A comprehensive clinical history and physical examination should be sufficient to confirm thyrotoxicosis in most cases. Nevertheless, it is necessary to make an aetiological diagnosis in all cases in order to plan treatment and assess prognosis.
Thyroid status is determined biochemically by the measurement of serum free thyroxine (FT4), free triiodothyronine (FT3) and thyroid stimulating hormone (TSH) concentration. Serum TSH secretion is very sensitive to inhibition by excess circulating thyroid hormones and hence is a remarkably sensitive test for thyrotoxicosis.
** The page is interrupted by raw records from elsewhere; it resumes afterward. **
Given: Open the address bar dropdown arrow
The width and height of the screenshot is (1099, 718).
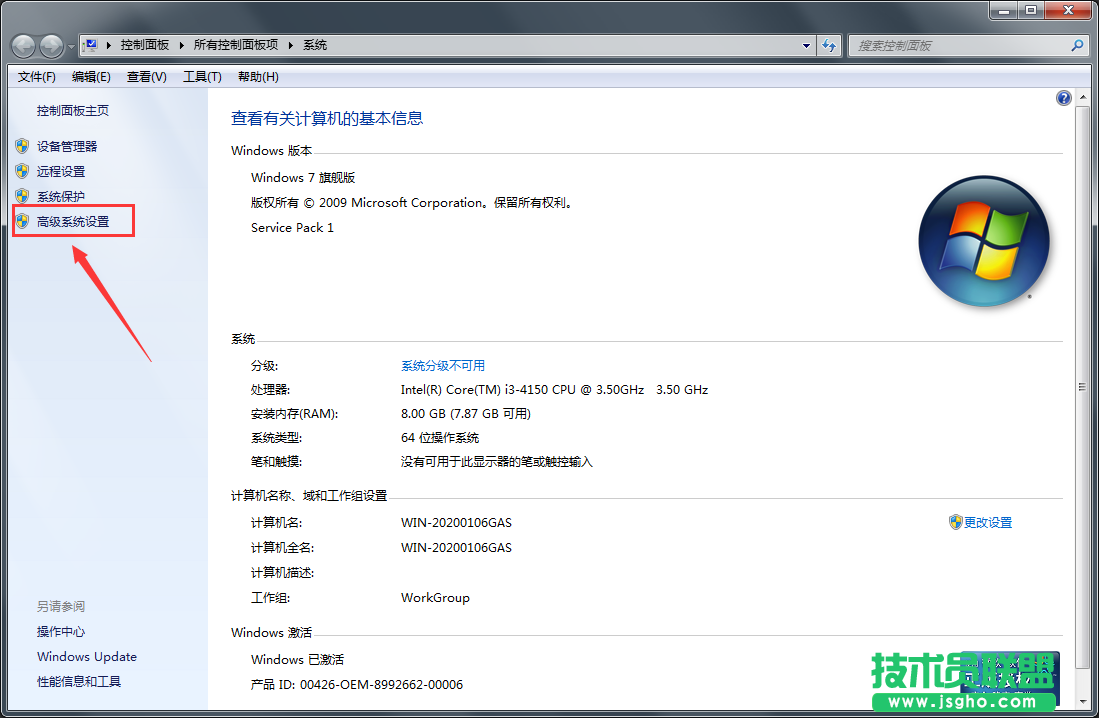Looking at the screenshot, I should pos(806,45).
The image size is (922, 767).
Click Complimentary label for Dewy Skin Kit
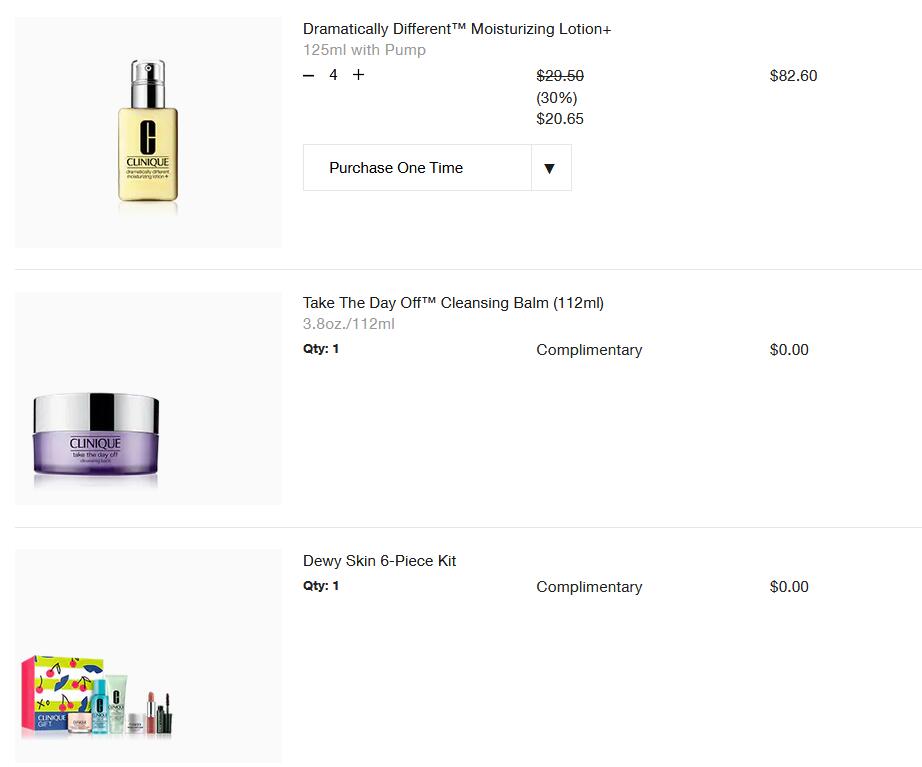589,587
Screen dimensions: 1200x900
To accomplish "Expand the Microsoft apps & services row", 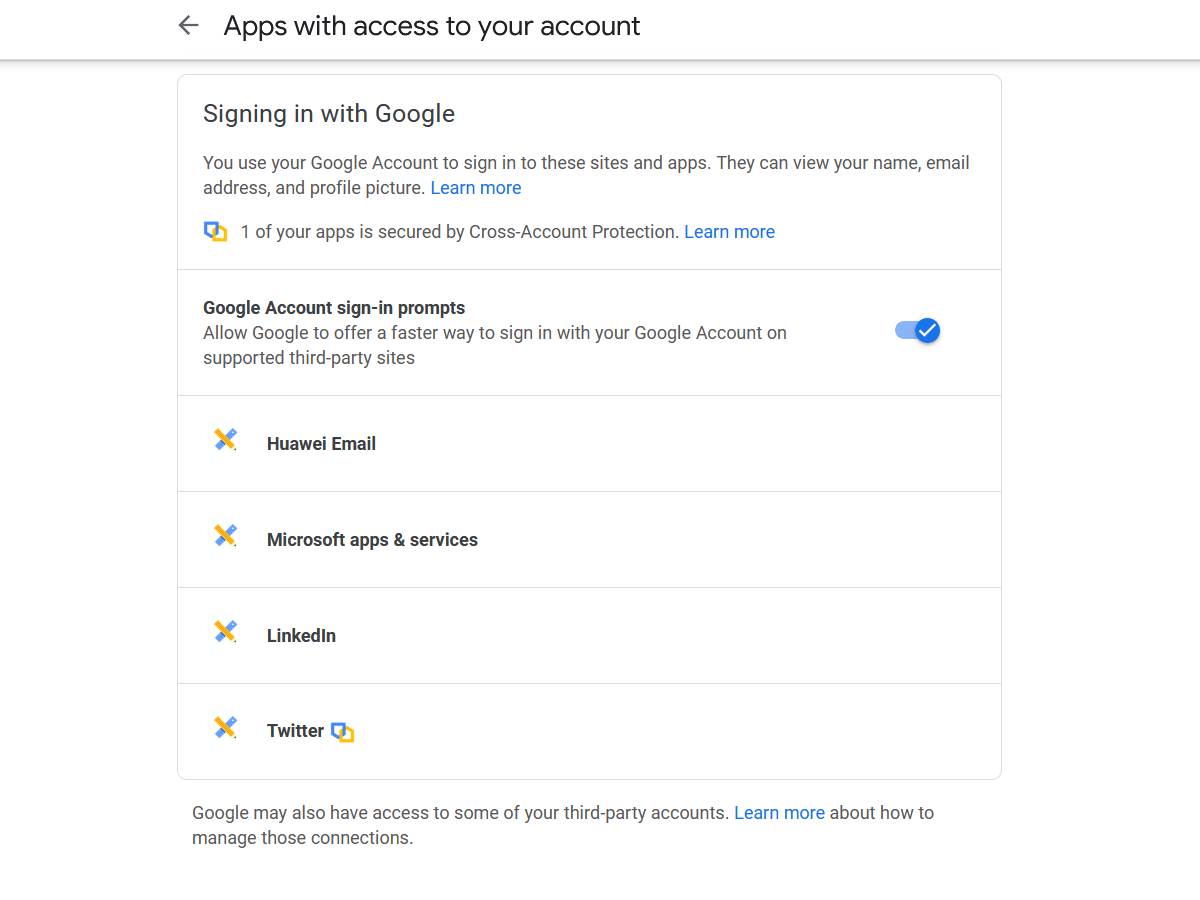I will (x=590, y=539).
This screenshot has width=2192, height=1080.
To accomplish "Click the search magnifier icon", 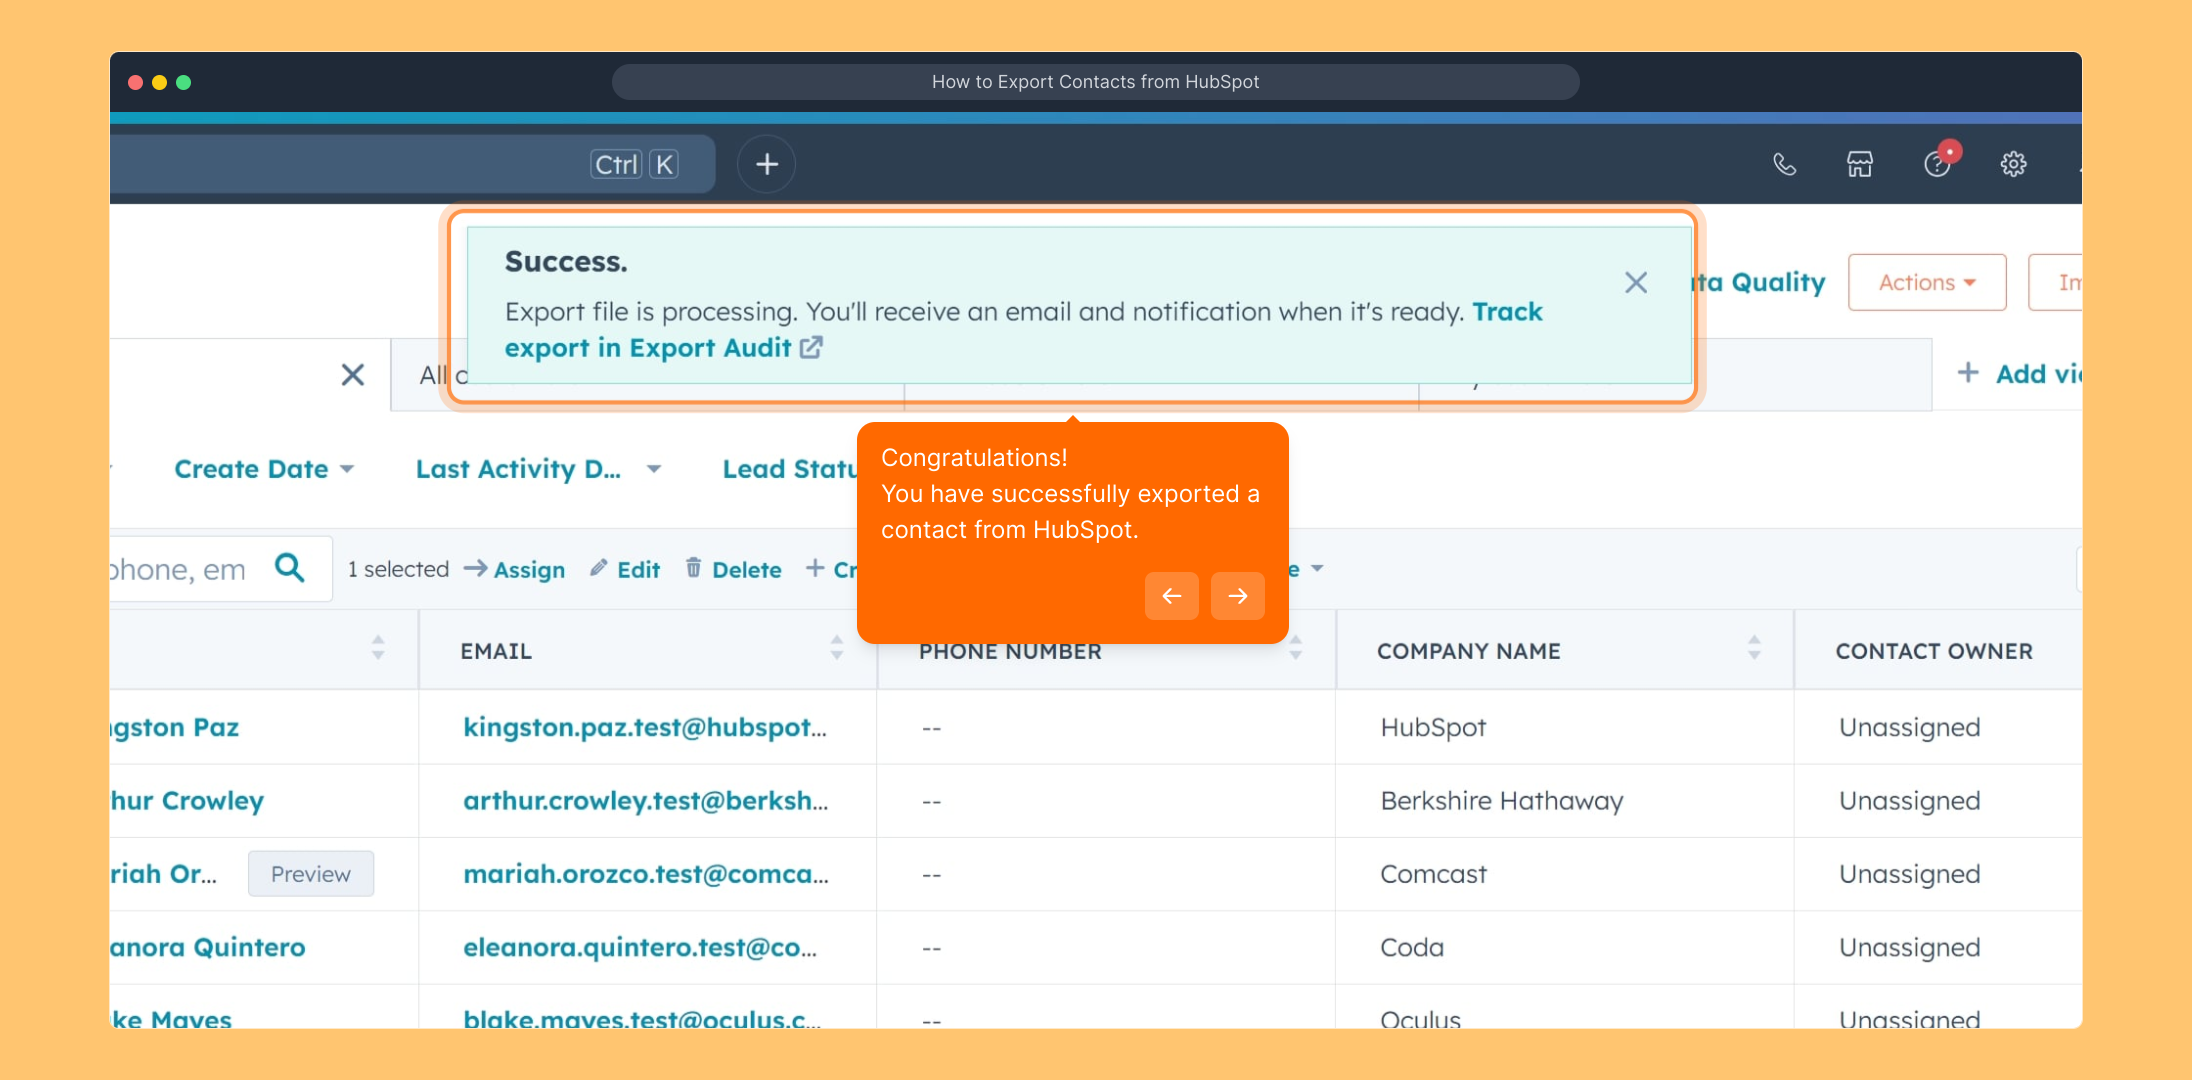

Importantly, in all cases of true primary hyperthyroidism, the TSH is fully suppressed (i.e., <0.05 mU/l), as non-thyroidal illness and several drugs may commonly lead to low but not suppressed TSH concentrations (0.1–0.4 mU/l) [8]. However, one also has to bear in mind that normal or raised serum TSH levels are found in the rare instances of thyrotoxicosis caused by a TSH-secreting pituitary adenoma or resistance to thyroid hormone. Serum FT3 is the next most sensitive test for hyperthyroidism, and a state of “T3 thyrotoxicosis” is defined by a suppressed TSH with an elevation of serum FT3 but with normal FT4. In evolving hyperthyroidism, serum FT4 is the last to become elevated. Use of modern free thyroid hormone assays has virtually eliminated interpretation problems caused by changes in serum binding protein levels that bedevilled total thyroid hormones assay.